Integration in finite terms and exponentially algebraic functions

TL;DR

This paper develops new techniques combining differential algebra and model theory to analyze exponential algebraicity and independence of solutions to differential equations, with applications to classical special functions.

Contribution

It introduces generalized methods for exponential transcendence and independence, extending classical techniques to broader systems of differential equations.

Findings

Proves exponential transcendence of certain classical functions.

Establishes independence relations among solutions of differential equations.

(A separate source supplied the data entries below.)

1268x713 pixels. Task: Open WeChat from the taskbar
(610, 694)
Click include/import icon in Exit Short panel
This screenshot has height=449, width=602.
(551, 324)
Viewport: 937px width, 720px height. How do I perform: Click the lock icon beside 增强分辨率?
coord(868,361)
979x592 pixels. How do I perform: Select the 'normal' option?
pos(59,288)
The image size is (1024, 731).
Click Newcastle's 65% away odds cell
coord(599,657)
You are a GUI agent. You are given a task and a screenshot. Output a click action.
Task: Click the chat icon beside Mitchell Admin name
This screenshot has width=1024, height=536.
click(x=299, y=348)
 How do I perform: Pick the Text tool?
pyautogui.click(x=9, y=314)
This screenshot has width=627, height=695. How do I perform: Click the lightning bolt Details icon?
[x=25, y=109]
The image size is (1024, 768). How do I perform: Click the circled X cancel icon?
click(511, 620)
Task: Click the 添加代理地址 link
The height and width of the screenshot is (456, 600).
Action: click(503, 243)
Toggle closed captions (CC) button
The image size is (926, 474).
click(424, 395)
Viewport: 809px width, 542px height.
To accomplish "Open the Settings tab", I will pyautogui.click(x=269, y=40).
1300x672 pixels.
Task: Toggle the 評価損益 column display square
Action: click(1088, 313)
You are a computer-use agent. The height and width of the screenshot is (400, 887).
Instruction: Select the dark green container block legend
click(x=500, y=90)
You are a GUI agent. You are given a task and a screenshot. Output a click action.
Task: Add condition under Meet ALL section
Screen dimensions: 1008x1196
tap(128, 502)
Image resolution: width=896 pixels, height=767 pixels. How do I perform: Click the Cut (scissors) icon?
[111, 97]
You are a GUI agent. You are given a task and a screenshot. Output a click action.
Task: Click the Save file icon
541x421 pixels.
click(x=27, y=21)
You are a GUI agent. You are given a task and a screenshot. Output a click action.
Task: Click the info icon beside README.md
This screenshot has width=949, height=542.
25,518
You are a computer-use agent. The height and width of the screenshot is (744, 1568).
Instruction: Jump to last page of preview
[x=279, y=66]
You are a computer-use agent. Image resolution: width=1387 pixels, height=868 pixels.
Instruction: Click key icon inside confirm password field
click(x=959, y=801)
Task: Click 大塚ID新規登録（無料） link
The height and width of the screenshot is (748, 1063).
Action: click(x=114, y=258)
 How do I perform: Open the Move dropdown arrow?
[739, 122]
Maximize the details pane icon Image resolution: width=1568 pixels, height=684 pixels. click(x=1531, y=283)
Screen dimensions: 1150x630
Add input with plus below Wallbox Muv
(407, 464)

Provides decidability results for exponential algebraic relations.

Abstract

We develop techniques at the interface between differential algebra and model theory to study the following problems of exponential algebraicity: Does a given algebraic differential equation admits an exponentially algebraic solution, that is, a holomorphic solution which is definable in the structure of restricted elementary functions? Do solutions of a given list of algebraic differential equations share a nontrivial exponentially algebraic relation, that is, a nontrivial relation definable in the structure of restricted elementary functions? These problems can be traced back to the work of Abel and Liouville on the problem of integration in finite terms. This article concerns generalizations of their techniques adapted to the study of exponential transcendence and independence problems for more general systems of differential equations. As concrete applications, we obtain exponential transcendence and independence statements for several classical functions: the error function, the Bessel functions, indefinite integrals of algebraic expressions involving Lambert's W-function, the equation of the pendulum, as well as corresponding decidability results.